> _Petunjuk Tugas_:
1. Sebutkan semua tokoh yang disebut dengan nama diri dalam kutipan tentang salat tarawih berjamaah.
2. Tulis ulang bagian kutipan tentang salat tarawih yang diawali kata-kata berisi "Disebut sebagai sebaik-baik" dan diakhiri "imam yang diprakarsainya.", dengan mengganti setiap "salat tarawih" menjadi "salat malam Ramadan".

Salat tarawih berjamaah mulai populer pada masa ‘Umar ibn al-Khaththab. Pada suatu malam di bulan Ramadan, ‘Abdurrahman ibn ‘Abd al-Qari pergi ke masjid bersama ‘‘Umar, dan ternyata di masjid banyak sekali orang yang melakukan salat (tarawih) sendiri-sendiri, saling terpisah antara yang satu dan yang lain. ‘Umar berkata, “Andaikata mereka berjamaah pada satu qari‘ (imam), tentu hal itu lebih utama.” ‘Umar kemudian berketetapan menghimpun mereka agar berjamaah dan bermakmum kepada Abi ibn Ka’ab. Pada malam yang lain, ‘Abdurrahman ibn ‘Abd al-Qari pergi lagi ke masjid bersama ‘Umar, dan ternyata orang-orang sedang menunaikan salat tarawih berjamaah pada satu imam. ‘Umar berkata:

نعمت البدعة هذه

“Sebaik-baik bid’ah adalah yang ini (salat tarawih berjamaah).”[11]

Disebut sebagai sebaik-baik bid’ah karena salat tarawih semacam itu mengandung kebaikan dan masuk pada wilayah yang terpuji meskipun Nabi saw. sendiri tidak melestarikannya. “Apa yang dilakukan ‘Umar r.a. dengan memelihara salat tarawih berjamaah serta mengumpulkan orang-orang dan menganjurkan mereka untuk melakukan salat tarawih ini adalah bid’ah,” kata al-Imam al-Qurthubi menegaskan. “Tetapi itu bid’ah mahmudah mamduhah ‘bid’ah yang terpuji’.”[12]

Di sini bahkan ‘Umar sendiri justru menggunakan kata bid’ah untuk menunjuk pada salat tarawih berjamaah pada satu imam yang diprakarsainya.

> _Kumpulan Data_:
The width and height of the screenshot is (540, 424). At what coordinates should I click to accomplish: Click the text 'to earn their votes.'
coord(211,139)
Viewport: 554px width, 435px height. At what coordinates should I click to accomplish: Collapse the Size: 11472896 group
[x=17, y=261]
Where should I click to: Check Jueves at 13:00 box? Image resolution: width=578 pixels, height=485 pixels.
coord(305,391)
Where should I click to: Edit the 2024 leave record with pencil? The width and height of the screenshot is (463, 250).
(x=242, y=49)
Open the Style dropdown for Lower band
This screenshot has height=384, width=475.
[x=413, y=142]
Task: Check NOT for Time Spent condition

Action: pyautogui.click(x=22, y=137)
==
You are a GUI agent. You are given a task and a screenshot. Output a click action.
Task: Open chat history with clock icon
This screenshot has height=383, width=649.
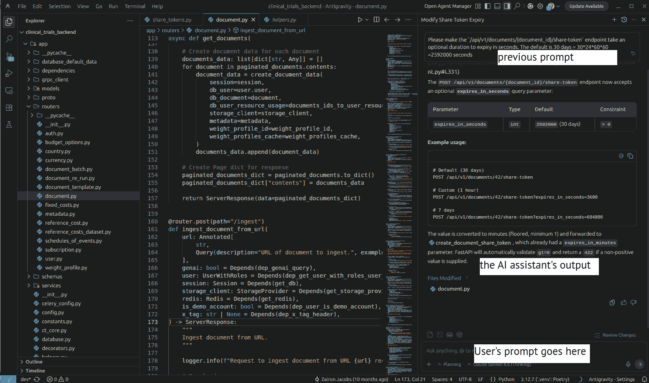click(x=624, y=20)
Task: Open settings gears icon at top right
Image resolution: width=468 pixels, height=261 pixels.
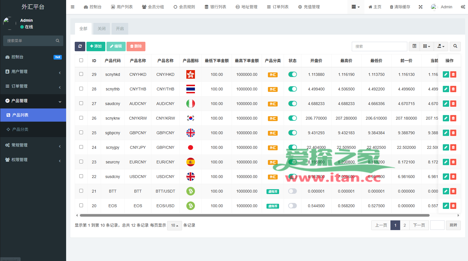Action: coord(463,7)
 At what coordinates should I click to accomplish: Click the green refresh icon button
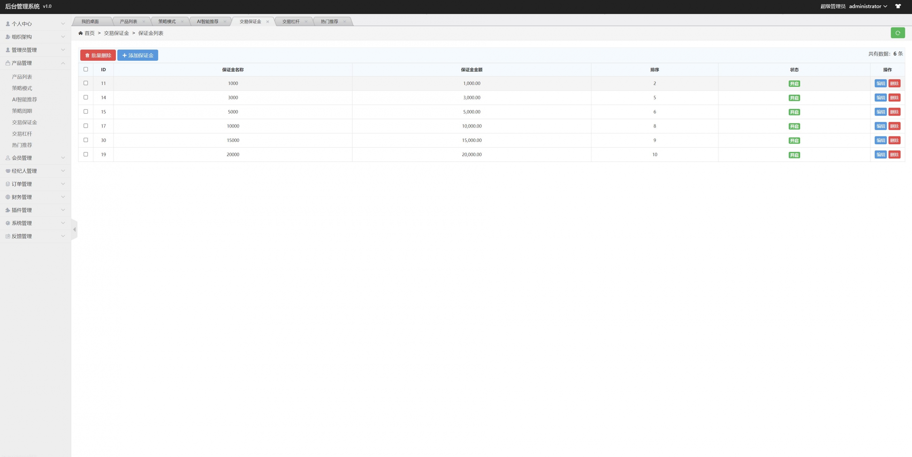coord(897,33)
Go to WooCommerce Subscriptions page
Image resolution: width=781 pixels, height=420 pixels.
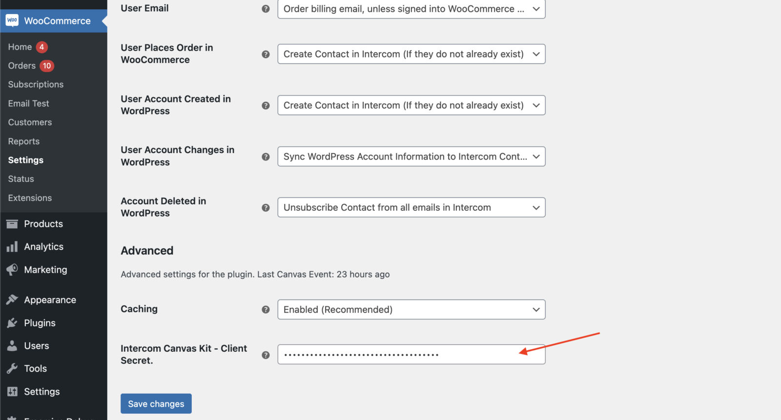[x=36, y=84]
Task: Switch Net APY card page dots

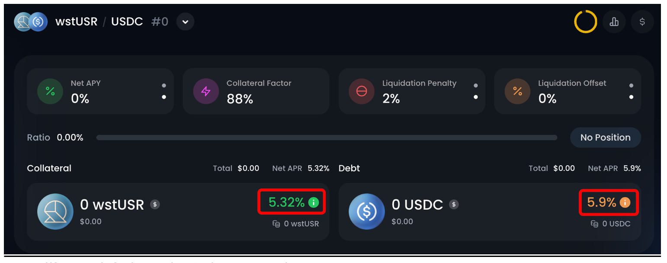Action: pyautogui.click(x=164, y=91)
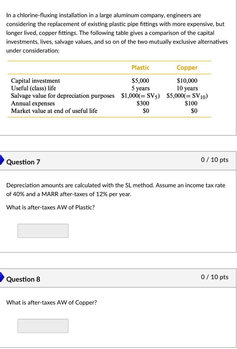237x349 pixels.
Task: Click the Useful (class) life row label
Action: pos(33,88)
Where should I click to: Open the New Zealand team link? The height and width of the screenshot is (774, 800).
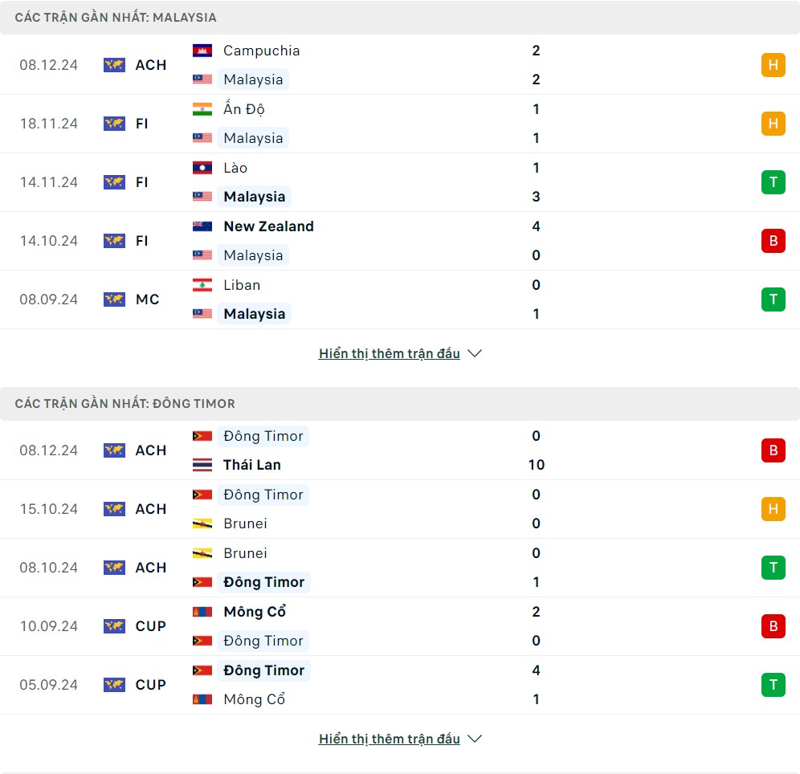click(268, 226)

> _Hasil Latihan_:
1. ‘Umar ibn al-Khaththab, ‘Abdurrahman ibn ‘Abd al-Qari, Abi ibn Ka’ab, al-Imam al-Qurthubi

2.
Disebut sebagai sebaik-baik bid’ah karena salat malam Ramadan semacam itu mengandung kebaikan dan masuk pada wilayah yang terpuji meskipun Nabi saw. sendiri tidak melestarikannya. “Apa yang dilakukan ‘Umar r.a. dengan memelihara salat malam Ramadan berjamaah serta mengumpulkan orang-orang dan menganjurkan mereka untuk melakukan salat malam Ramadan ini adalah bid’ah,” kata al-Imam al-Qurthubi menegaskan. “Tetapi itu bid’ah mahmudah mamduhah ‘bid’ah yang terpuji’.”[12]

Di sini bahkan ‘Umar sendiri justru menggunakan kata bid’ah untuk menunjuk pada salat malam Ramadan berjamaah pada satu imam yang diprakarsainya.